BRUSSELS — The European Commission fined Intel a record €1.06 billion on Wednesday for abusing its dominance in the computer chip market to exclude its only serious rival, Advanced Micro Devices.
The European Union’s competition commissioner, Neelie Kroes, said the penalty against Intel, the equivalent of $1.45 billion, was justified because the company had skewed competition and denied consumers a choice for chips.
Ms. Kroes said Intel had “used illegal anticompetitive practices to exclude its only competitor and reduce consumers’ choice — and the whole story is about consumers.” She said Intel’s practices had “undermined innovation.”
The previous record fine for similar abuses in the European Union was €497 million imposed on Microsoft in March 2004 for blocking competition in markets for server computers and media software.
The fine also is the largest ever imposed for any breach of competition law in the European Union, beating by a significant margin previous record amounts of hundreds of millions of euros levied on chemical and cement companies over the past decade.
Paul Otellini, chief executive of Intel, said the company would appeal.
“We believe the decision is wrong and ignores the reality of a highly competitive microprocessor marketplace,” Mr. Otellini said. “There has been absolutely zero harm to consumers.”
Giuliano Meroni, president of A.M.D.’s operations in Europe, said the decision would “shift the power from an abusive monopolist to computer makers, retailers and above all PC consumers.”
Ms. Kroes said Intel had pursued a strategy aimed mainly at excluding A.M.D. by paying computer makers and retailers to postpone, cancel or avoid A.M.D. products entirely.
The European Commission, which is the E.U.’s executive arm, also found that Intel “went to great lengths to cover up its anticompetitive actions,” Ms. Kroes added.
She ordered the company to stop offering rebates that were conditioned on buying less of a rival’s product, or not buying them at all, and that had helped Intel maintain a share of at least 70 percent of the market for microchip sales between October 2002 and December 2007.
Under the order, Intel must change its business practices immediately pending its appeal, although it can ask for an injunction. The company must write a bank guarantee for the fine right away, though that guarantee is held in a bank account until appeals are exhausted, a process that could take years.
The commission can levy fines of up to 10 percent of a company’s annual global sales. Intel’s sales were $37.6 billion in 2008; thus, the company could have faced a maximum penalty of close to $4 billion. Money collected in antitrust cases is added to the trade bloc’s annual budget of around €130 billion.
“Now they are the sponsors of the European taxpayers,” Ms. Kroes said.
On Tuesday, speaking to investors gathered for an annual meeting at the company’s headquarters in Santa Clara, California, Mr. Otellini had vowed that Intel would continue spending vast sums of money toward advancing its manufacturing lead over rivals. Intel has long embraced a strategy of keeping its research and development investments high during downturns as a means of applying more pressure on competitors when better times return.
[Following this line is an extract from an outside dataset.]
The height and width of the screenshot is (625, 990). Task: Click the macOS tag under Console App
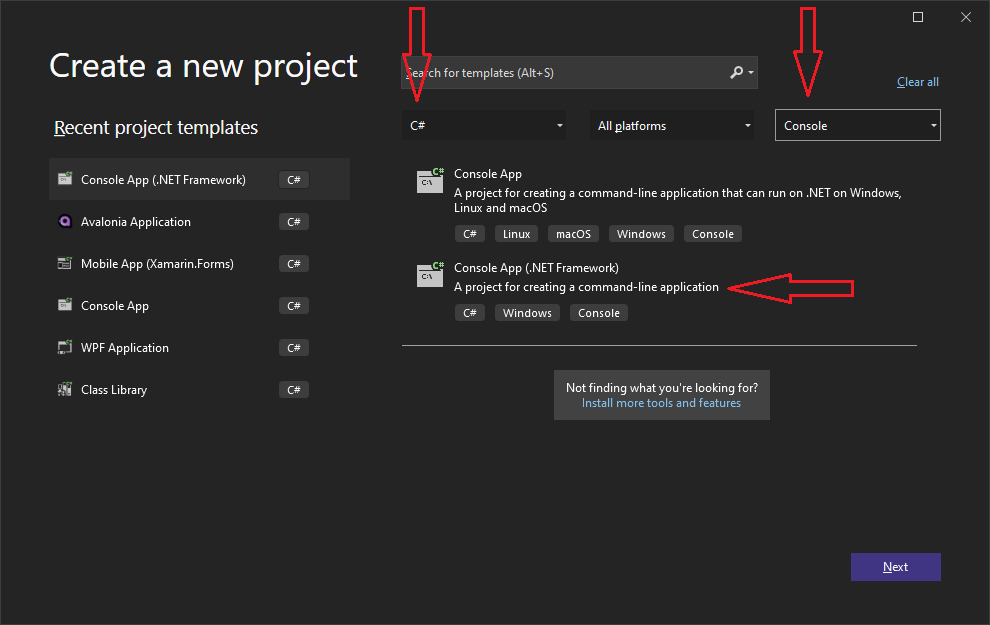pyautogui.click(x=573, y=234)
The decision to impose a severe fine on Intel is another reminder of the emergence of European regulators as some of the world’s most activist enforcers of antitrust law, and it is an additional sign that the authorities worldwide are raising the stakes for the biggest technology companies.
Last year, the U.S. Federal Trade Commission stepped up its inquiries into Intel, opening a formal investigation.
This week, the head of the antitrust division of the U.S. Justice Department, Christine A. Varney, made clear that regulators would return to an aggressive enforcement policy against companies that abused their market dominance, after more relaxed policies under President George W. Bush. While Mr. Bush was in office, many small companies chose to take their complaints to regulators in Europe and Asia.